[[ Data shown, beginning ]]

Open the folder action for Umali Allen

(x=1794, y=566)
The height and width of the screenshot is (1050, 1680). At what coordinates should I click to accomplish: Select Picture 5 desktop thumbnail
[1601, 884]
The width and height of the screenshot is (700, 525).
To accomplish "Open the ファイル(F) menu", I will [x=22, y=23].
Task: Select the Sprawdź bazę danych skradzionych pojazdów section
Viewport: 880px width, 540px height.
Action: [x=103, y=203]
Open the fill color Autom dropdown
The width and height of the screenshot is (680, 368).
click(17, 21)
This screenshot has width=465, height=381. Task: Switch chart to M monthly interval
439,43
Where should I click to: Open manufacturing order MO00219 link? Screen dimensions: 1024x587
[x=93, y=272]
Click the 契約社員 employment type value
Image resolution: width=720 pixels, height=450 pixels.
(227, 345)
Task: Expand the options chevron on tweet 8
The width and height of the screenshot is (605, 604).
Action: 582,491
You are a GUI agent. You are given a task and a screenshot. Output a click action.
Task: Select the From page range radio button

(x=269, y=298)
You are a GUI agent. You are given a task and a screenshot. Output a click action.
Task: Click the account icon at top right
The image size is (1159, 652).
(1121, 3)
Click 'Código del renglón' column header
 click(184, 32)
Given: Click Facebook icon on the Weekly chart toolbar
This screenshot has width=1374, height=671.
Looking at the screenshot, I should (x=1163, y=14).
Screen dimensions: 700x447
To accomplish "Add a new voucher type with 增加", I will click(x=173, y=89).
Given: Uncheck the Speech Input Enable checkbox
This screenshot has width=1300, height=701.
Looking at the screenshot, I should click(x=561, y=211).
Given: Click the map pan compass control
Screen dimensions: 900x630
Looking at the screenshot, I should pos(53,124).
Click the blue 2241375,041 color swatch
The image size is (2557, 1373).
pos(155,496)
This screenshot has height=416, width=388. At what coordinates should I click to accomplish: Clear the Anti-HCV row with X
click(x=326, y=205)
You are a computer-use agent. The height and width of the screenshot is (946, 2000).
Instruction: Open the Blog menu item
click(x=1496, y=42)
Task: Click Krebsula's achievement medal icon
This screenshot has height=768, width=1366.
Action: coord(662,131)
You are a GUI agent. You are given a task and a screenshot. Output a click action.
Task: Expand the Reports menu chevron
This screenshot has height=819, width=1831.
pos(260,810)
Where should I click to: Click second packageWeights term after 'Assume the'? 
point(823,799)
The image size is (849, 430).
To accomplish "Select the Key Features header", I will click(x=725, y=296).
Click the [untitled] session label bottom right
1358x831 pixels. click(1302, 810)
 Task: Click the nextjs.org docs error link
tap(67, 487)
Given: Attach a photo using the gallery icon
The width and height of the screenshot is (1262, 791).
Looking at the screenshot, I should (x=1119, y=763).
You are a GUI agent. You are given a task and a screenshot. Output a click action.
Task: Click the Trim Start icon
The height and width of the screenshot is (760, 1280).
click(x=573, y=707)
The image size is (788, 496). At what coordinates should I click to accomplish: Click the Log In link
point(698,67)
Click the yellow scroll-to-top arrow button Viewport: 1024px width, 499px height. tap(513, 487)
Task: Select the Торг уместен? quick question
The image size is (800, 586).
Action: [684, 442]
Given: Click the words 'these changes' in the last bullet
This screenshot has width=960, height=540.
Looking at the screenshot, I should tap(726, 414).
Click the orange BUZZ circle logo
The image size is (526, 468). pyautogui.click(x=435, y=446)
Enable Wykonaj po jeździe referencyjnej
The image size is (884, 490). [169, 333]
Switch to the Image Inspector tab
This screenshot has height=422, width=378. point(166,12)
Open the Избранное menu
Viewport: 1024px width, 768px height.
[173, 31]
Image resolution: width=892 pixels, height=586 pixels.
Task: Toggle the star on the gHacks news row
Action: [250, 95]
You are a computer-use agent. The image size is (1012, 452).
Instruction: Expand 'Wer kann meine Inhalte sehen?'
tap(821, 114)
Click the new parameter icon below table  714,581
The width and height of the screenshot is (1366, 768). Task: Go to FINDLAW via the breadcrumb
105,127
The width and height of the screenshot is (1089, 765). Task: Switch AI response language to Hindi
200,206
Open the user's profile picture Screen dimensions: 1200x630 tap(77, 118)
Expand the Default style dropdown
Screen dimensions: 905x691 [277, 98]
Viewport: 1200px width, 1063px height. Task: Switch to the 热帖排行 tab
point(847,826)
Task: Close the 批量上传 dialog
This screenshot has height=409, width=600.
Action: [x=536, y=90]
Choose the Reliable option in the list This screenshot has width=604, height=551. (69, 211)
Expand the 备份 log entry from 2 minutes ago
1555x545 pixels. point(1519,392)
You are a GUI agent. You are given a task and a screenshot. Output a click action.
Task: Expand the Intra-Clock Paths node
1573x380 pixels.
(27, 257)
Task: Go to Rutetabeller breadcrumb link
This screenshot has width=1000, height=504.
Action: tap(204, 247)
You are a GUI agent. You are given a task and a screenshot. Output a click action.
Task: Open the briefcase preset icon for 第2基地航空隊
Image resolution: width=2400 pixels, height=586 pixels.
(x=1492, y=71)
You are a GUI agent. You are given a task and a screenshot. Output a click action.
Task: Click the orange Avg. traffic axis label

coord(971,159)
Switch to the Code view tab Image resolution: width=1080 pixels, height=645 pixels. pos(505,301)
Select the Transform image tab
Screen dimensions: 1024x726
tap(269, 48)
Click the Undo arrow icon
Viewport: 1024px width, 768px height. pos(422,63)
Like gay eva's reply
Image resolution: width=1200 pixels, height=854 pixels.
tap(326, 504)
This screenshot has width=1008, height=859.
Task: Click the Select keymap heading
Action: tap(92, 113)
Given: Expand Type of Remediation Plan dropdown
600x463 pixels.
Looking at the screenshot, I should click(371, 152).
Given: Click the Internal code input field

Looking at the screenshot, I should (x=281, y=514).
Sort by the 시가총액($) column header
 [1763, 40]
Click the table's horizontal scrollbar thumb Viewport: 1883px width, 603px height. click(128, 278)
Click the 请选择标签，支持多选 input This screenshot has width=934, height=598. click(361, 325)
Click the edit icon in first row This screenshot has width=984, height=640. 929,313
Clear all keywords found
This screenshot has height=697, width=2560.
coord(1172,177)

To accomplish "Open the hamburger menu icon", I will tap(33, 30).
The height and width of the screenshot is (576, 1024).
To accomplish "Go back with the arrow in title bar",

[[ Data shown, end ]]

Exercise instructions = Look back at the entries above and repeat, unchanged, every line from the line holding "Screen dimensions: 900x630" through the line holding "Task: Click Krebsula's achievement medal icon".

Result for this task =
Screen dimensions: 900x630
Looking at the screenshot, I should pos(53,124).
Click the blue 2241375,041 color swatch
The image size is (2557, 1373).
pos(155,496)
This screenshot has height=416, width=388. At what coordinates should I click to accomplish: Clear the Anti-HCV row with X
click(x=326, y=205)
You are a computer-use agent. The height and width of the screenshot is (946, 2000).
Instruction: Open the Blog menu item
click(x=1496, y=42)
Task: Click Krebsula's achievement medal icon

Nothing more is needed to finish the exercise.